Answer these questions from the school admission advice:
(a) What mindset should you bring to the application?
(b) Someone who plans to major in English and study contemporary American literature should not apply to what kind of school?
(c) Which portions of the application does doing your research especially help with?

◆ EXTRACT
= Beginning of Section =

Express Your Passion

by Naomi Millette
(Eureka, CA, USA)

The school admission process can be stressful, but just stay true to yourself and you are bound to get into a school that is right for you.

Approach the application with the mindset that you are choosing them, not the other way around. This isn't a job interview. You will invest a lot of time and money into your education. Make sure it is the education that you want and feel passionate about. If you intend to major in English and want to learn about contemporary American literature, don't apply to schools that specialize in Shakespeare. Do your research to make sure you are applying at universities that offer what you seek. This will help you in the application process, especially the essay portions.

= End of Section =

◆ DATASET ENTRIES
= Beginning of Section =

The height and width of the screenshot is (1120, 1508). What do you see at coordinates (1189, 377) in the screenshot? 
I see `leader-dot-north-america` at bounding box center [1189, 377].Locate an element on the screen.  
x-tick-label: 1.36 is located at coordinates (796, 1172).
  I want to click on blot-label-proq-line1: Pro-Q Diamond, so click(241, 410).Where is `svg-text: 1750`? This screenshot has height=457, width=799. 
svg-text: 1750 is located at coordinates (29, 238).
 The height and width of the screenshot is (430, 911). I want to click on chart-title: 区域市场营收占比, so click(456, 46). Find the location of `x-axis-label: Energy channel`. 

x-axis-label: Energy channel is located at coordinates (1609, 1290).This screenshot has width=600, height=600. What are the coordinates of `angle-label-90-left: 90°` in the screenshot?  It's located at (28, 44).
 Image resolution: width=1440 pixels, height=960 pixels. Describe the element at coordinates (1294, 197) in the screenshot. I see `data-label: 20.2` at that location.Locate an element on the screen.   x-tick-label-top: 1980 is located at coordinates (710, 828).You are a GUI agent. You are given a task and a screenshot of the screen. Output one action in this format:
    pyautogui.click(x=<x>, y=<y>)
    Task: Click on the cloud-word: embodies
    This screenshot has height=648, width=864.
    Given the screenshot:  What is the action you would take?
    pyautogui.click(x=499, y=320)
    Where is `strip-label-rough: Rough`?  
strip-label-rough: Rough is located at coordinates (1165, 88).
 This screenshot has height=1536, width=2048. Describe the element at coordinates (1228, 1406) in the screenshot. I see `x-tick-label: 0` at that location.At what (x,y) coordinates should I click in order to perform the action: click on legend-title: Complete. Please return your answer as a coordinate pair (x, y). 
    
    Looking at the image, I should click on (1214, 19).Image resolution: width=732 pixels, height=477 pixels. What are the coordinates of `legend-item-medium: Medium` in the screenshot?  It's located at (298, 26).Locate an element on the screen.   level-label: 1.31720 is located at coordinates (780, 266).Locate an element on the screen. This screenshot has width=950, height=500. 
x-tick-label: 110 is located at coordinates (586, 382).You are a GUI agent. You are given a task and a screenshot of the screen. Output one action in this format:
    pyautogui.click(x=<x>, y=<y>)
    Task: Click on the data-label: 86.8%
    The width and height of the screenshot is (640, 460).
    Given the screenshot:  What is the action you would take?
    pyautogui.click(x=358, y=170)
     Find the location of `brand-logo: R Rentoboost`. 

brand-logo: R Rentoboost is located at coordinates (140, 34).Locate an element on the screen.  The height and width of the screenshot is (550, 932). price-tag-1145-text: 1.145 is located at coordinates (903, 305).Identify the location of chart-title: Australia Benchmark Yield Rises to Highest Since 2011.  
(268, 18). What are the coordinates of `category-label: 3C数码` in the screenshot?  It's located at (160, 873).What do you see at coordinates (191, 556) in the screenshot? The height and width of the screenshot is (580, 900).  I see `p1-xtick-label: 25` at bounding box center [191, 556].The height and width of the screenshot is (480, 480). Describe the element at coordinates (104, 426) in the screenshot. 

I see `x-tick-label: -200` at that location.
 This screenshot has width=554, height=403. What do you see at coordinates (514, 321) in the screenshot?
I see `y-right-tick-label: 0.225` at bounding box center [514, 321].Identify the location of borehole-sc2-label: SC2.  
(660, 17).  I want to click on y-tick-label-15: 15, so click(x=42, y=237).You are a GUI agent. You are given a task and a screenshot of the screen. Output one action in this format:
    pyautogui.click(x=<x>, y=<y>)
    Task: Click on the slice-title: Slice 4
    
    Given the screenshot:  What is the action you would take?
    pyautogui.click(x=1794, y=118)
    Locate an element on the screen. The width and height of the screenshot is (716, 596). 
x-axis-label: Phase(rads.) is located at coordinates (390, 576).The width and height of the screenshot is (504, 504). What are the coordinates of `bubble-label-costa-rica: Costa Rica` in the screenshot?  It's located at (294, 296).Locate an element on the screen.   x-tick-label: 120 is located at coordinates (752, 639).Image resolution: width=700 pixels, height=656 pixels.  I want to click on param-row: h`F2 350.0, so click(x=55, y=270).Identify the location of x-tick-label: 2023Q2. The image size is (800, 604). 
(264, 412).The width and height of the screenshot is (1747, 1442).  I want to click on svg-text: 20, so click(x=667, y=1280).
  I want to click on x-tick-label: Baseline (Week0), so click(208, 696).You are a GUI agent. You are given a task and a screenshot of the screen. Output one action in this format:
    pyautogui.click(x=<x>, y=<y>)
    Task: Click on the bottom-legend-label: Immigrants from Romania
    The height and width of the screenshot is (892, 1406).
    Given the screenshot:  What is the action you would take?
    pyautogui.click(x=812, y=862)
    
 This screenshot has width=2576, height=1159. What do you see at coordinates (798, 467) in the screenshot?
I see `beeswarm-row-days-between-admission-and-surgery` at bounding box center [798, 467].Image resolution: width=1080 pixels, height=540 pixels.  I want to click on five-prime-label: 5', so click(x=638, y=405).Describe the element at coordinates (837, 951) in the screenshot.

= End of Section =

◆ OUTPUT
(a) That you are choosing them, not the other way around.
(b) Schools that specialize in Shakespeare.
(c) The essay portions.